↓↓↓

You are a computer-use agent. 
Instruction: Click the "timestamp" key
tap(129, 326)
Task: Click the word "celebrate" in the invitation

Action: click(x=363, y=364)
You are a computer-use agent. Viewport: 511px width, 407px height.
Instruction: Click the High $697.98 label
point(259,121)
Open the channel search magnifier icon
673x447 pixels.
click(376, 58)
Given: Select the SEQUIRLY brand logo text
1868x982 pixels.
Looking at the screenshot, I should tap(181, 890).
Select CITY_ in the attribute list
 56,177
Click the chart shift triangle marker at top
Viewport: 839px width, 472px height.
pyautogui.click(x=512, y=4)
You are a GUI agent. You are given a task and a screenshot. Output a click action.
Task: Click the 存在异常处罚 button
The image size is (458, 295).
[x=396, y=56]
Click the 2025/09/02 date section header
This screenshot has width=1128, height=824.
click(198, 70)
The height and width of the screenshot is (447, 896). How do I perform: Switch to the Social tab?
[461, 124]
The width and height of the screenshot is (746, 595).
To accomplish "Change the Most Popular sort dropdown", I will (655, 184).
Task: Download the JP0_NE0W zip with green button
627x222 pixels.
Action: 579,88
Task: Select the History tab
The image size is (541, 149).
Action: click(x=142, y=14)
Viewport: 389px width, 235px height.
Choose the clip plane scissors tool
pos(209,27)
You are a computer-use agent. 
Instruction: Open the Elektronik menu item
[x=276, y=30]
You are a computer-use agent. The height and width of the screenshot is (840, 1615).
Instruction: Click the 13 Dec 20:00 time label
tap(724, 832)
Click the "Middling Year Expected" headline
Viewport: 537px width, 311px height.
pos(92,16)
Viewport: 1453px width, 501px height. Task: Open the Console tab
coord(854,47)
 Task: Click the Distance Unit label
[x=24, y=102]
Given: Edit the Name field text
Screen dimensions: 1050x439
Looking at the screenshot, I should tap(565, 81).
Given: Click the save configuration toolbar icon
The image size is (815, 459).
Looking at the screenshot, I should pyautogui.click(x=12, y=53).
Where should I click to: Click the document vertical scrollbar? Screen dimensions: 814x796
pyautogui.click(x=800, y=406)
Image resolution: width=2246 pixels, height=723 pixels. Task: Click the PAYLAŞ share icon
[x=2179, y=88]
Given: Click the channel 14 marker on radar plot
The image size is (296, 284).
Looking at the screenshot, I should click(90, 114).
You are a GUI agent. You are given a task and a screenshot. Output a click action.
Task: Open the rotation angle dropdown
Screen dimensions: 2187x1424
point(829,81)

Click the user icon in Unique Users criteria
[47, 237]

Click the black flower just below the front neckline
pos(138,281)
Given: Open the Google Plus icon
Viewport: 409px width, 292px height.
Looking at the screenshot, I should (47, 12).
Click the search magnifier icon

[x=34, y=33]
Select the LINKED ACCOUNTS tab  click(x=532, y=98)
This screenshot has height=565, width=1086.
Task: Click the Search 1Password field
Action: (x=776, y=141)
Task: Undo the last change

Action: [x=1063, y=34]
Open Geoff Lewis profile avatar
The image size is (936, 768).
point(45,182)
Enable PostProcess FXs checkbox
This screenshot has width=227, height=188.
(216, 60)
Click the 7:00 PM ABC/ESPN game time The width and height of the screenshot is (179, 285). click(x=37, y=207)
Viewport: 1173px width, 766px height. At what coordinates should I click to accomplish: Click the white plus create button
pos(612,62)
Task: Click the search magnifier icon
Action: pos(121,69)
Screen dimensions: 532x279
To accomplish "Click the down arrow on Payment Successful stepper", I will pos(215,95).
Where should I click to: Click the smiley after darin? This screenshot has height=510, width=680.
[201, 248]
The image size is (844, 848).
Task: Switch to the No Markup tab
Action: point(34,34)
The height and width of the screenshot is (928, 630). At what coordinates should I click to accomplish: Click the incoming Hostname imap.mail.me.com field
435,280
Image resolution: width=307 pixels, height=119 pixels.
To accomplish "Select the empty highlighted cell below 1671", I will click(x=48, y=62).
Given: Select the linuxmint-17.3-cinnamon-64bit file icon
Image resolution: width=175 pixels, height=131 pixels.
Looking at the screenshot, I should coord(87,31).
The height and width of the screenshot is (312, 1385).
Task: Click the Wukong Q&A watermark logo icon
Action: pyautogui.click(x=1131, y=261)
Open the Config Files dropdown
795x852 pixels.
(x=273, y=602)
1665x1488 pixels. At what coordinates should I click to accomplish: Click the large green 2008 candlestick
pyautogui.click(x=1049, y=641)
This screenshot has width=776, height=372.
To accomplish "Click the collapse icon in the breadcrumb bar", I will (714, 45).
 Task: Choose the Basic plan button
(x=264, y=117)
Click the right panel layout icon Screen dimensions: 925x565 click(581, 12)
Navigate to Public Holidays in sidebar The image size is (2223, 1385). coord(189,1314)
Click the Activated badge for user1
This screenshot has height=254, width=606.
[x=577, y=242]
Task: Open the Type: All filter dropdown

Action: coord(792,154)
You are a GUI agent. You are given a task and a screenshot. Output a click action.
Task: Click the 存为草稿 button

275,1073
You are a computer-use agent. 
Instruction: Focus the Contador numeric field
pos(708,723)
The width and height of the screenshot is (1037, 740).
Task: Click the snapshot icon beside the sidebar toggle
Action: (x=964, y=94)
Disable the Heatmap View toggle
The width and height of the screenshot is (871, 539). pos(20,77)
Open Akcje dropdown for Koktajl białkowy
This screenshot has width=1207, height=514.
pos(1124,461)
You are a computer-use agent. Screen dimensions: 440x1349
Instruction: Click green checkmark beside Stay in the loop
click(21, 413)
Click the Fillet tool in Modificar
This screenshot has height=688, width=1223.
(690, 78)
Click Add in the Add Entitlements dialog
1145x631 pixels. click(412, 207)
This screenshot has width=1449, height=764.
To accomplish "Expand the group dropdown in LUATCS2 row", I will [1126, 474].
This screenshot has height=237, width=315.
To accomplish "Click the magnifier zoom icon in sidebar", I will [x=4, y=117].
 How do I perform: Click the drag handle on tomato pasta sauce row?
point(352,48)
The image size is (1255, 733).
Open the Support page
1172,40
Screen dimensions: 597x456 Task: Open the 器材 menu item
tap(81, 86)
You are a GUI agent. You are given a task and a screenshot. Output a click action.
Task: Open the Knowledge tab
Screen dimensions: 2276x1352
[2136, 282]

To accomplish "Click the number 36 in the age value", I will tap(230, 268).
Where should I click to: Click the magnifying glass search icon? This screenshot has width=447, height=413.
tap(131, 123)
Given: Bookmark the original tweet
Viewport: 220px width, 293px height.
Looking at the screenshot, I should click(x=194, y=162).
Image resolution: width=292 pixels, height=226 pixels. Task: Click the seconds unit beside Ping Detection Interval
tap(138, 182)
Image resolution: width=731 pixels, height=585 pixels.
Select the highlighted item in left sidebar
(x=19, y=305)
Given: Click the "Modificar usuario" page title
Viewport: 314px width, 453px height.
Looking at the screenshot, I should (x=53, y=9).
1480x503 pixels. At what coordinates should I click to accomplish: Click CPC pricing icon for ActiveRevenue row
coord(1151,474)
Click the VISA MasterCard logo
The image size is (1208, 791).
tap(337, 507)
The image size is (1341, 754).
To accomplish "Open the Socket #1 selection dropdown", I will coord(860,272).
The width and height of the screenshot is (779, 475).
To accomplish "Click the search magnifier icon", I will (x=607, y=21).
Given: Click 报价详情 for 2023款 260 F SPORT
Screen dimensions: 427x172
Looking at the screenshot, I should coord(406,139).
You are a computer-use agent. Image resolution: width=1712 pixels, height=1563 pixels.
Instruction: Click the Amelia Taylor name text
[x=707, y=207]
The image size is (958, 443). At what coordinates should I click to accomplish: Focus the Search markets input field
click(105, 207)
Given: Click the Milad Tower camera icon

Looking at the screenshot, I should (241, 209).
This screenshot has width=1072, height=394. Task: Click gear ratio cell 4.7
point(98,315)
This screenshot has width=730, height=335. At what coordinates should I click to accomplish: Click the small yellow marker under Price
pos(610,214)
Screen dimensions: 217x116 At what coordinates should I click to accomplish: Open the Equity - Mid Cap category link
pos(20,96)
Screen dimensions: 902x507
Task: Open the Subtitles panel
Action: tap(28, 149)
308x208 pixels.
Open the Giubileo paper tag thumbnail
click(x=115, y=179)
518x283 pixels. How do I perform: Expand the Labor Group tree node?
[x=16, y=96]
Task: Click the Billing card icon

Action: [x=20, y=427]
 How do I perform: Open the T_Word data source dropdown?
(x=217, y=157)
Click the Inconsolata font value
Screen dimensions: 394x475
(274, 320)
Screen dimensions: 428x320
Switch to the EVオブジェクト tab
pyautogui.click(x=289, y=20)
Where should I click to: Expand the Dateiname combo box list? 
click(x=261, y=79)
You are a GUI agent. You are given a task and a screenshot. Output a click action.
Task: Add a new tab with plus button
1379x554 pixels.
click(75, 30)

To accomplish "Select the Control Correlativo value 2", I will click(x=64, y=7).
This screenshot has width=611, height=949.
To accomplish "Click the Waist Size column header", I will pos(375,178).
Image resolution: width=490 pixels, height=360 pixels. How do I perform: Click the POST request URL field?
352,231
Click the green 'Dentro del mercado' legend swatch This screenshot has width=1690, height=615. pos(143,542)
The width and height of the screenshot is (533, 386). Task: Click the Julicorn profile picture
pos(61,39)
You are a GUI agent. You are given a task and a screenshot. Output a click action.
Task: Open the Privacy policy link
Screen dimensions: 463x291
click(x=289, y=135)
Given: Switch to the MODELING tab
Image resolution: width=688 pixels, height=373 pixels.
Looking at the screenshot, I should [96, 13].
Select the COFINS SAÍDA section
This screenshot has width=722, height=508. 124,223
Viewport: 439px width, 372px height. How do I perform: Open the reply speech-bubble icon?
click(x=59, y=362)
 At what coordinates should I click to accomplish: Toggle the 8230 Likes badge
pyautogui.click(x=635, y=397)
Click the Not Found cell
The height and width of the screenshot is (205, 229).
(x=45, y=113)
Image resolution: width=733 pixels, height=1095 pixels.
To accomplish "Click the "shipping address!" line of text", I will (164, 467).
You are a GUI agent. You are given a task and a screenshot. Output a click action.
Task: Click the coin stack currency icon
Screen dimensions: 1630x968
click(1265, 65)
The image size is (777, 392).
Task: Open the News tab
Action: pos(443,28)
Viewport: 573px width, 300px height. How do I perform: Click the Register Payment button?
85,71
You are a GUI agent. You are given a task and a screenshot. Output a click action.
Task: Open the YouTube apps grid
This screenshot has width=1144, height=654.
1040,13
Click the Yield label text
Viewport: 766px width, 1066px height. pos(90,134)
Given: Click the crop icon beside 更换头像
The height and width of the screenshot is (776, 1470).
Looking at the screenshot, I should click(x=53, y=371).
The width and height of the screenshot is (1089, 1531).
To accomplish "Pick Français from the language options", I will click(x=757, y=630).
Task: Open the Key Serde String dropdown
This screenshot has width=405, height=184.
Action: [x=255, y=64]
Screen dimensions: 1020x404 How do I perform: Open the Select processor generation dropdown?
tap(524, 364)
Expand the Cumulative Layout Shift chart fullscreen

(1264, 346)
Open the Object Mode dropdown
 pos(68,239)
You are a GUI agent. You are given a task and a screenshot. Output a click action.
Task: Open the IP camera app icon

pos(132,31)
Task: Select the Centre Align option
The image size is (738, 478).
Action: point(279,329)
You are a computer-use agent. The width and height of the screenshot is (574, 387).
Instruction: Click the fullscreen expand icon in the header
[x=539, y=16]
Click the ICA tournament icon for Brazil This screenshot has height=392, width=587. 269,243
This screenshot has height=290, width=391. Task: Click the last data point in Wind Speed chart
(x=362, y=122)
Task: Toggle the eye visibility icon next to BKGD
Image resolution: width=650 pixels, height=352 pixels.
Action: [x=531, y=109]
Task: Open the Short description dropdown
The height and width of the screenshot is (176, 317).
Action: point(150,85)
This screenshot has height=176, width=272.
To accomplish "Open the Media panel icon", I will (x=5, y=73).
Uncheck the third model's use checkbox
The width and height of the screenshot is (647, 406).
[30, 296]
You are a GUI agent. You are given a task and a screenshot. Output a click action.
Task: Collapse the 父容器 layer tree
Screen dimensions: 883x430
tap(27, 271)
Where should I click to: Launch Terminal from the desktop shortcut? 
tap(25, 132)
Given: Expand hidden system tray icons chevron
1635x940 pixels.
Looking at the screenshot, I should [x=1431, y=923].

↑↑↑

__GIVEN PROBLEM__:
Can you rewrite everything in the items from the line containing "Task: Undo the last change" down to the line containing "Click the 7:00" as a JSON list of strings, with one string per line and blank lines omitted?

__TASK SOLUTION__:
[
  "Task: Undo the last change",
  "Action: [x=1063, y=34]",
  "Open Geoff Lewis profile avatar",
  "The image size is (936, 768).",
  "point(45,182)",
  "Enable PostProcess FXs checkbox",
  "This screenshot has width=227, height=188.",
  "(216, 60)",
  "Click the 7:00 PM ABC/ESPN game time The width and height of the screenshot is (179, 285). click(x=37, y=207)"
]